:: Record excerpts

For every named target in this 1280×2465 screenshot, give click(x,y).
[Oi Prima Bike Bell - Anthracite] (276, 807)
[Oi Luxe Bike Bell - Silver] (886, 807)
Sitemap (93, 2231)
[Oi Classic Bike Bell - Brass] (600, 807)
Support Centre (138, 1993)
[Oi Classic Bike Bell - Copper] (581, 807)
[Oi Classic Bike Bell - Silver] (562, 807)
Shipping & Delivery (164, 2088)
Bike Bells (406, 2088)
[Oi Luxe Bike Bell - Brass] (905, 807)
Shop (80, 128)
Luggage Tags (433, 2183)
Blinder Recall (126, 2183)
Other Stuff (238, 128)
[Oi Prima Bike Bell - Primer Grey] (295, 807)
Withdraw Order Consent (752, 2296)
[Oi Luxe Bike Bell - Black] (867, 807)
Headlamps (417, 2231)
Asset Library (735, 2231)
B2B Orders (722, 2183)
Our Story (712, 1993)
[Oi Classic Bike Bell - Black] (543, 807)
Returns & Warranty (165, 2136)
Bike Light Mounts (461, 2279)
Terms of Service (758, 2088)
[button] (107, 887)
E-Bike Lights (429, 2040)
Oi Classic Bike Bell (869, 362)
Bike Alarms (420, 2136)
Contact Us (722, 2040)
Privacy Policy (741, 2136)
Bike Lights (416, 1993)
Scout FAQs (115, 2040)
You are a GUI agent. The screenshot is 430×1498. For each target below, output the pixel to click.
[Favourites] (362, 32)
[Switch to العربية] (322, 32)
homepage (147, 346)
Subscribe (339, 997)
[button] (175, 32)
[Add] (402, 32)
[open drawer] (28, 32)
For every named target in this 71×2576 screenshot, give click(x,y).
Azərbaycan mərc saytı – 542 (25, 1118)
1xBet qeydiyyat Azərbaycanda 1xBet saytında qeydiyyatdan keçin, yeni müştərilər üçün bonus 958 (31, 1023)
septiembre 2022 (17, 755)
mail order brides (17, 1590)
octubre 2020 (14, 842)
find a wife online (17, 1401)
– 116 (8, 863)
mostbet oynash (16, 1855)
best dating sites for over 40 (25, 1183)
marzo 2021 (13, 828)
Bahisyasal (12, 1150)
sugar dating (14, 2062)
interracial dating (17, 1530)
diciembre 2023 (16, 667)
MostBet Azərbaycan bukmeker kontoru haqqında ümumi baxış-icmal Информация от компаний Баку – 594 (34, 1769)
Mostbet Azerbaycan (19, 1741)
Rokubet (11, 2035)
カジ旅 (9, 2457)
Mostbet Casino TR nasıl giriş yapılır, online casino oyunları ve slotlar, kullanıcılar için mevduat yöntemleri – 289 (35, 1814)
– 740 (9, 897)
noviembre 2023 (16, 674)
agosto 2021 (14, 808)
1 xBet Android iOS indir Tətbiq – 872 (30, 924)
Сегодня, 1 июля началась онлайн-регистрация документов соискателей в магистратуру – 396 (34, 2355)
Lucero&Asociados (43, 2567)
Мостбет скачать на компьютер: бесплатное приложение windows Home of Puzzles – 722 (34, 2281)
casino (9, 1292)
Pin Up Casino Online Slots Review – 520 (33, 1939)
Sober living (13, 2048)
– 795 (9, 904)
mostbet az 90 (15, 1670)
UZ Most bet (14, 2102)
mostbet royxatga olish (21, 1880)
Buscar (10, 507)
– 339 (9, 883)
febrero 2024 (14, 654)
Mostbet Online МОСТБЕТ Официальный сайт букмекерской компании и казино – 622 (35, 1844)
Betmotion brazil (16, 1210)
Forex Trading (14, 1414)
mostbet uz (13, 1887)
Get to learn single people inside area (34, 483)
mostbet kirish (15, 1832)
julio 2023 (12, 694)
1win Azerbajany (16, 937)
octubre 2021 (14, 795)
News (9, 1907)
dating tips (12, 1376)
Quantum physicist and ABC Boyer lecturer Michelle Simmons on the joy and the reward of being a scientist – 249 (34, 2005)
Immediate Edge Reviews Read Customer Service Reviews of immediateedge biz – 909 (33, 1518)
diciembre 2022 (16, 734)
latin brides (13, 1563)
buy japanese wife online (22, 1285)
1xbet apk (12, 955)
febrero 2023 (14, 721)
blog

::::

▶ The task: Scan the entries and show every line in which the word "Black" is found.

▶ Result of the exercise:
[Oi Luxe Bike Bell - Black] (867, 807)
[Oi Classic Bike Bell - Black] (543, 807)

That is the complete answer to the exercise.